**INSTRUCTIONS TO FOLLOW**
Please begin with the line containing "Click the Recovery action path text" and reproduce each line exactly until the records below end, without any pictures.

**DATA TO EXAMINE**
+ + + +

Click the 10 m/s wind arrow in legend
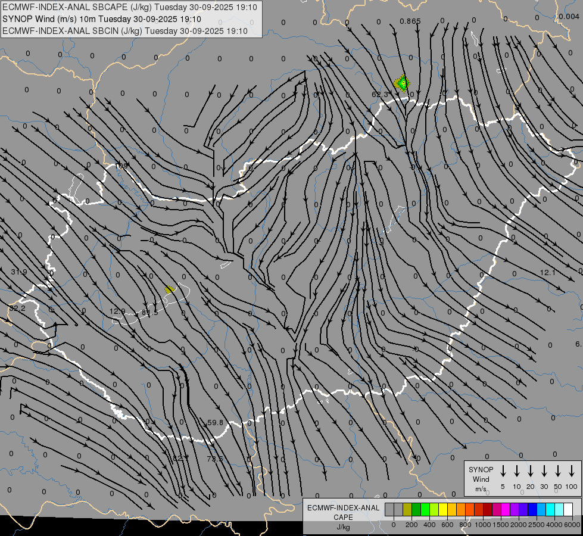Screen dimensions: 583x536 (517, 471)

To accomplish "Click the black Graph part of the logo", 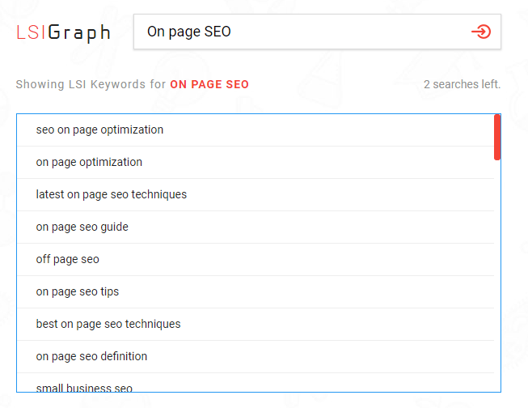I will click(x=79, y=33).
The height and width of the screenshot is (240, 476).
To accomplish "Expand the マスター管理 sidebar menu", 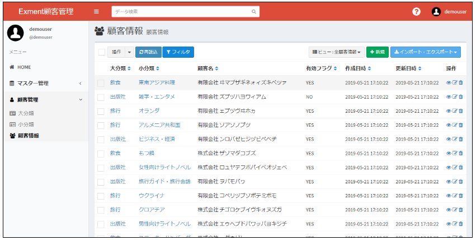I will (x=45, y=84).
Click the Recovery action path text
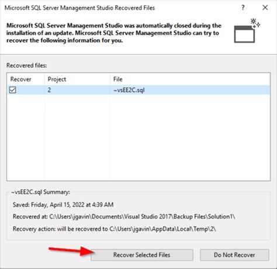The image size is (277, 269). tap(114, 229)
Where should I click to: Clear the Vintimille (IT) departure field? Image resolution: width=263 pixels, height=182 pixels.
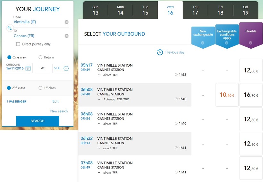coord(66,22)
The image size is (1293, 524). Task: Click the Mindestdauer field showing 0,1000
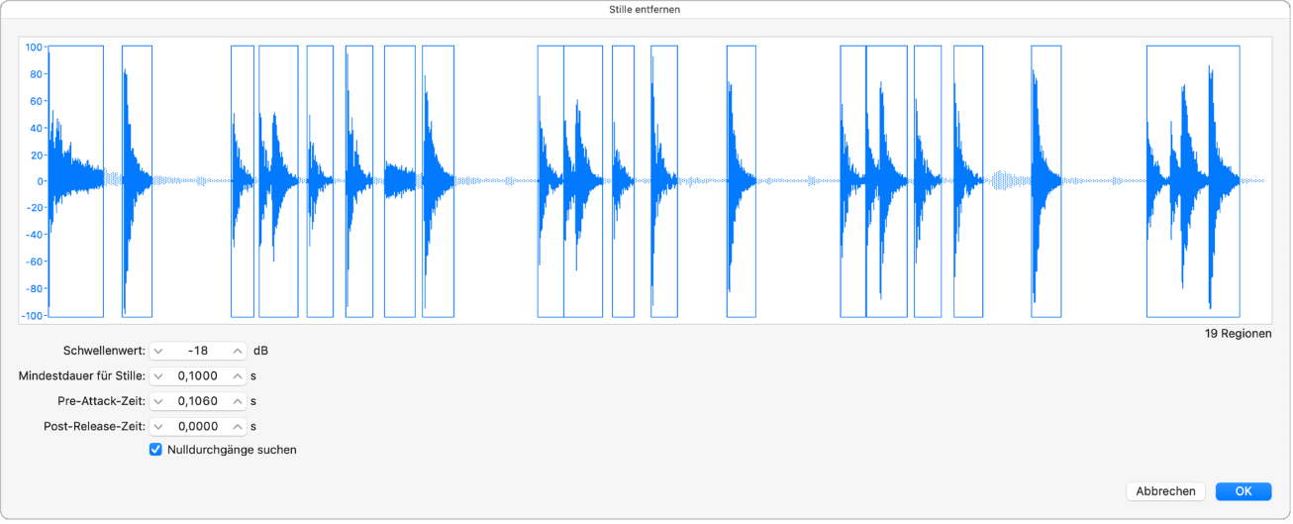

+ + + +

**ANSWER BOX**
Click the Recovery action path text
The image size is (277, 269). tap(114, 229)
Where should I click to: Clear the Vintimille (IT) departure field? Image resolution: width=263 pixels, height=182 pixels.
coord(66,22)
The image size is (1293, 524). Task: Click the Mindestdauer field showing 0,1000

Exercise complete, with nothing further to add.